[start of Source records]

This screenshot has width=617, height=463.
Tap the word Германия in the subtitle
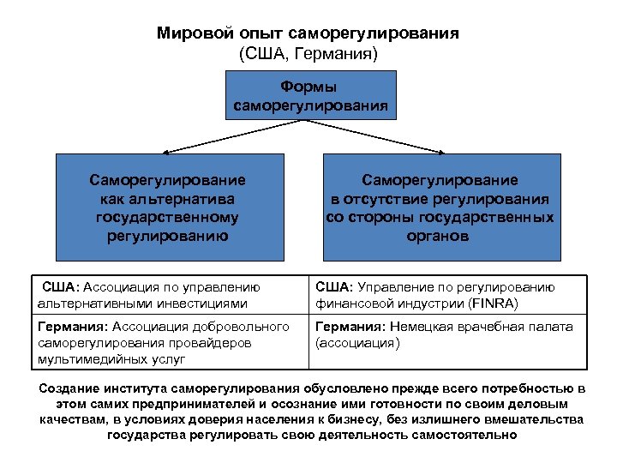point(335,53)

[end of Source records]
[start of Source records]

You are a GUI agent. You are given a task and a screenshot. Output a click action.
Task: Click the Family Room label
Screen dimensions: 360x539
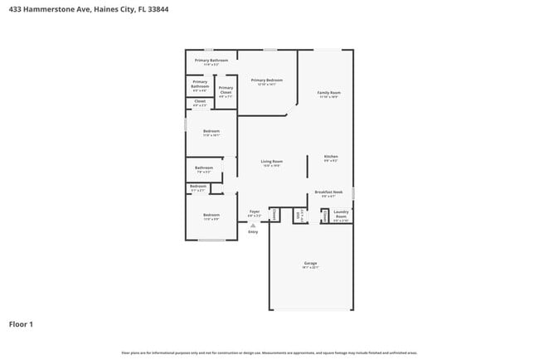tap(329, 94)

[end of Source records]

Exercise details: Repeat the material from the line with "This screenshot has width=617, height=463." to the line with "point(335,53)", leaving the pictures out of your answer.

Problem solution:
This screenshot has width=617, height=463.
Tap the word Германия in the subtitle
point(335,53)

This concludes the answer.